Burnley in the height of autumn







A ride from a few weeks ago - home to my mum's 90% off road. 100% enjoyment ride. Precious solo time when you're a mum.

Enjoying GMT



Although I wish it was BST all year long - it turning dark by 4o'clock is just miserable, today I thoroughly enjoyed the autumn / winter commute. My old northern mill town looks splendid with the intense autumn leaves becoming more subtle as everything turns more sparse. The usual grey skies have these little bursts of colour underneath which makes this time of year my favourite.

 We have new people in my office and they are starting to comment on the 'madness' of me still cycling on the bitterly cold days, and the bitterly cold rainy days.  You know how that goes.


I could not stand to be so far removed from nature that I spend my life in climate controlled environments.

I set off out into the day and always long to keep on riding into the day or further into the evening, but work & mum-duty stops me from following my heart's calling these days.
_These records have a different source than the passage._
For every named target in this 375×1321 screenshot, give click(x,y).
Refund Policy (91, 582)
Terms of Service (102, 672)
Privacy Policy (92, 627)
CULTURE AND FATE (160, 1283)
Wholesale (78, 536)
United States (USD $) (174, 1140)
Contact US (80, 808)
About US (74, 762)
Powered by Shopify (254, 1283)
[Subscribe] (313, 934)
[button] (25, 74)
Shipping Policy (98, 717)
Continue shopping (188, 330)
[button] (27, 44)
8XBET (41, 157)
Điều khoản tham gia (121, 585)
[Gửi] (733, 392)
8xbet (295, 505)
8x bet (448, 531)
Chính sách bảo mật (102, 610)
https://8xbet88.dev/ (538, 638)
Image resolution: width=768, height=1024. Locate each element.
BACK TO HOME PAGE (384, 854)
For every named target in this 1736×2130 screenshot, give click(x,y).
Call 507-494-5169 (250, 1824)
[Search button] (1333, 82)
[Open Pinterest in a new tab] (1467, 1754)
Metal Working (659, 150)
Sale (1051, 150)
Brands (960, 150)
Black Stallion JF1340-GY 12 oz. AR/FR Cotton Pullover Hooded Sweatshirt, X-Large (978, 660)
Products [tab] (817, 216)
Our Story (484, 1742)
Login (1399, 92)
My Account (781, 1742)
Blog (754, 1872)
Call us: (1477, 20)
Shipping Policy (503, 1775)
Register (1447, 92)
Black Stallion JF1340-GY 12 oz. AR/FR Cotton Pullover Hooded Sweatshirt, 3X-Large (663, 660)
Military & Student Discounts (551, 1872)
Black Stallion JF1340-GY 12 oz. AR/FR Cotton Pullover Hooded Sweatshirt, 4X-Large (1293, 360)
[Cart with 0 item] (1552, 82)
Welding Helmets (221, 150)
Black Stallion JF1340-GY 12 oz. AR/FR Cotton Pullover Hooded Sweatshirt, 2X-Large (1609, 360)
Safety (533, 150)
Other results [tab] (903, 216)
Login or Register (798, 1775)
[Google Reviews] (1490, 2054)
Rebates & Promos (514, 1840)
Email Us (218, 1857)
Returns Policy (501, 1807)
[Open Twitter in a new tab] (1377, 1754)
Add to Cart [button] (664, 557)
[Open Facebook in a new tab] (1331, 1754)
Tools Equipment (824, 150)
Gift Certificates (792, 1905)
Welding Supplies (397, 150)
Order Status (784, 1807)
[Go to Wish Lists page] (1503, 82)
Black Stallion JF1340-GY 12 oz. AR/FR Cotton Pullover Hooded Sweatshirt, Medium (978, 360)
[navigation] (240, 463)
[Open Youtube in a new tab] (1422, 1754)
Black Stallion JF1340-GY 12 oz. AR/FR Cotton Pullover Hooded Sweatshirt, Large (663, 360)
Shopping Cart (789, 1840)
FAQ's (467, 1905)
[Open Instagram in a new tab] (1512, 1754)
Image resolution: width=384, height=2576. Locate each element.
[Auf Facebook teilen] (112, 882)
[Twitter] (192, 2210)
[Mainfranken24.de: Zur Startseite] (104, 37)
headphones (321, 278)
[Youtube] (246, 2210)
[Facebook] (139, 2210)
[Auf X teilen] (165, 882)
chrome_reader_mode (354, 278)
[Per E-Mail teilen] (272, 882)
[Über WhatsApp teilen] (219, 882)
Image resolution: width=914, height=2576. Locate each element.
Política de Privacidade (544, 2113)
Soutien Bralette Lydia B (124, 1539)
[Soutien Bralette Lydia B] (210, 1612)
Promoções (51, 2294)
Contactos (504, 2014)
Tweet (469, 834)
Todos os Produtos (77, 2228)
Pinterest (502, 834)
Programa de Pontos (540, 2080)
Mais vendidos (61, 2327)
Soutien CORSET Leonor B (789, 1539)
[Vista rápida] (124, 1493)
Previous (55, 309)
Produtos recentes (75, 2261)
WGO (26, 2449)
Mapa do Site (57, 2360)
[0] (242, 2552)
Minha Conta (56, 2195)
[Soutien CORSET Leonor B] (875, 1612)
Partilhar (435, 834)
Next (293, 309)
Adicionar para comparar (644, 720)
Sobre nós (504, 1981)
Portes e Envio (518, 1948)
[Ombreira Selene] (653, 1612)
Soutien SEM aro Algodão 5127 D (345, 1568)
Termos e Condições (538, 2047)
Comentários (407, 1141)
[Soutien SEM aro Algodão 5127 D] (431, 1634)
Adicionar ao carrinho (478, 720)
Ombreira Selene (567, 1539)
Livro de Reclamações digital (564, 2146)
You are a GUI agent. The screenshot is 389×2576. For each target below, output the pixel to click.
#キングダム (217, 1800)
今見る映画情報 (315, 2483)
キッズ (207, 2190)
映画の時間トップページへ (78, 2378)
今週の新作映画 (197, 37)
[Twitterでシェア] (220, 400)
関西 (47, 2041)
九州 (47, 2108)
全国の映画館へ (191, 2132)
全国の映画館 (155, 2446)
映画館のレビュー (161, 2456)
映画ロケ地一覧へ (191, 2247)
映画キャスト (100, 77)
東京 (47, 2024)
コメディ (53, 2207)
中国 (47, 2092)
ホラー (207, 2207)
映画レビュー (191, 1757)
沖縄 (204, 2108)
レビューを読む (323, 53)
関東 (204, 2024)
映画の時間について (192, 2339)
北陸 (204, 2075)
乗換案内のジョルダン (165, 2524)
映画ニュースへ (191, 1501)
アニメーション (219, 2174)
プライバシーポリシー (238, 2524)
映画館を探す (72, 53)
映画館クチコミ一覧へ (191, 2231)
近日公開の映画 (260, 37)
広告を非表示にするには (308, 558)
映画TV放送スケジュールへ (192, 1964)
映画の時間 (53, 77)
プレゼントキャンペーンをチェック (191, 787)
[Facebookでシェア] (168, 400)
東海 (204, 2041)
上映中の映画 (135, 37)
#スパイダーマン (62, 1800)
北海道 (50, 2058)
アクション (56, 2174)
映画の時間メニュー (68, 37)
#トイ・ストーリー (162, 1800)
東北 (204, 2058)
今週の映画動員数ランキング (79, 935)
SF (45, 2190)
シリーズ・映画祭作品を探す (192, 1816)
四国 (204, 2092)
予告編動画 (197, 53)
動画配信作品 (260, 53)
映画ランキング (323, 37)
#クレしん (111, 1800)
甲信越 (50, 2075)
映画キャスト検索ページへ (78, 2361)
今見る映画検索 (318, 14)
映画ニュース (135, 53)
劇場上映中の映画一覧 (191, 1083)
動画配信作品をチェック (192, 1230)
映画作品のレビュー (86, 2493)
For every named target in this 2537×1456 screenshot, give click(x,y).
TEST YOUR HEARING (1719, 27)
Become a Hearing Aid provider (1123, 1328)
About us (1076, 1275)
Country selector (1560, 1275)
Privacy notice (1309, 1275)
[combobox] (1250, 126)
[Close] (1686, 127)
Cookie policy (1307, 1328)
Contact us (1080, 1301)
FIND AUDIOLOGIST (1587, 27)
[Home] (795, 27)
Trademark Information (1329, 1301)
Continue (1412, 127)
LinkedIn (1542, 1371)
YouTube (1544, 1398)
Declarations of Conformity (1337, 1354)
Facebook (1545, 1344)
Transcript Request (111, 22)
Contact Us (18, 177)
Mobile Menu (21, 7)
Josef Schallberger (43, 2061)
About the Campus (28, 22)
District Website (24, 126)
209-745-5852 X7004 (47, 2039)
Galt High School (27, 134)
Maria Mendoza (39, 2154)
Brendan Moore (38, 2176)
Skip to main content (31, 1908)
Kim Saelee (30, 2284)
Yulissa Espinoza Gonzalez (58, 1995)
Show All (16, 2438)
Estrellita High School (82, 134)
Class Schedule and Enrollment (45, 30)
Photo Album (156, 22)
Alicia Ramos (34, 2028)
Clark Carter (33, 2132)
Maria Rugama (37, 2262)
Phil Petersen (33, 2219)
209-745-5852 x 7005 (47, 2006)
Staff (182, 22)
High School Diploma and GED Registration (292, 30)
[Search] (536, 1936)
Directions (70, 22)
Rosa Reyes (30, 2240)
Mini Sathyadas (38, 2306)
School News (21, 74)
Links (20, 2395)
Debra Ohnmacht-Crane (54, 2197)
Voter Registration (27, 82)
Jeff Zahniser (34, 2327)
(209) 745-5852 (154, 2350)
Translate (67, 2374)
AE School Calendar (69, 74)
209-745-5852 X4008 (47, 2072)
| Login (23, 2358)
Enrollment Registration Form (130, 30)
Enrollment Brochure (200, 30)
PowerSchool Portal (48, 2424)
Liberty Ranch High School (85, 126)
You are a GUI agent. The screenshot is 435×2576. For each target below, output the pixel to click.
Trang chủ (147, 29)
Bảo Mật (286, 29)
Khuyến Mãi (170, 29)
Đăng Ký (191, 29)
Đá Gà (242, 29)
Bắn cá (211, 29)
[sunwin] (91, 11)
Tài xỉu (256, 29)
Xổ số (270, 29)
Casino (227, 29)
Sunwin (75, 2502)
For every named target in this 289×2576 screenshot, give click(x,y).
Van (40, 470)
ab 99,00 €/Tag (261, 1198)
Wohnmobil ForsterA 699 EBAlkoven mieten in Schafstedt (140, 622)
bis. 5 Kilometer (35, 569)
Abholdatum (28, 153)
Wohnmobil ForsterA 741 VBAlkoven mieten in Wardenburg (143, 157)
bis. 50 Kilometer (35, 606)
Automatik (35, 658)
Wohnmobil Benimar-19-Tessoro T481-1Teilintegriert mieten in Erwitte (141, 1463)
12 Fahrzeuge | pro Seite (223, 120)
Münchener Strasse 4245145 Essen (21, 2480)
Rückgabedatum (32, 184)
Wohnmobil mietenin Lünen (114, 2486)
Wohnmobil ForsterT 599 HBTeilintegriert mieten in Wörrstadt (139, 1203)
So making the most of these few short daily miles (now down to around 6 or 7 depending on the route- a far cry from the 30 miles I used to do) is the bit of the day that keeps me sane and is meditative with the constant rhythm of my pedal strokes. Relishing the only bit of time I get to myself in the day. And often the off-road sections are like my own personal highway - a more direct route into the town centre than the roads, where I'm more likely to see a flurry of deer bouncing past me than see other humans. Until I'm suddenly in the town centre; we're lucky in Burnley to have a greenway that takes us from a lovely wooded riverside track straight into a retail park almost in the town centre.



My evening ride home is far slower now - other than the beam from my bike light, the woods are pitch dark, even though there's an industrial estate alongside much of it. The gradients are barely visible, although I know them well. Clicking up & down the gears as the undulations unfold, who knows what gear you are in.  My eyes scour the leaf stridden path for puddles or patches of thick mud or any stray brambles snaking across the track - I certainly do not relish punctures at this time of year.


Out of the woods on the small stretch through suburbia, I catch glimpses of tv sets through the gaps in living room blinds. The streets are my own as I snake through the avenues up to the crest of the hill avoiding the arterial road. I wouldnt trade those living rooms with my place on my bike for the world.


My final climb is though allotments where I always stop and look back over the town behind me. After this is a short bit on the main road before a fast swooping descent back home. I sit on my garden wall for a good ten minutes cooling down after my 3 mile climb. No stars tonight, just the hint of a moon shape behind the clouds.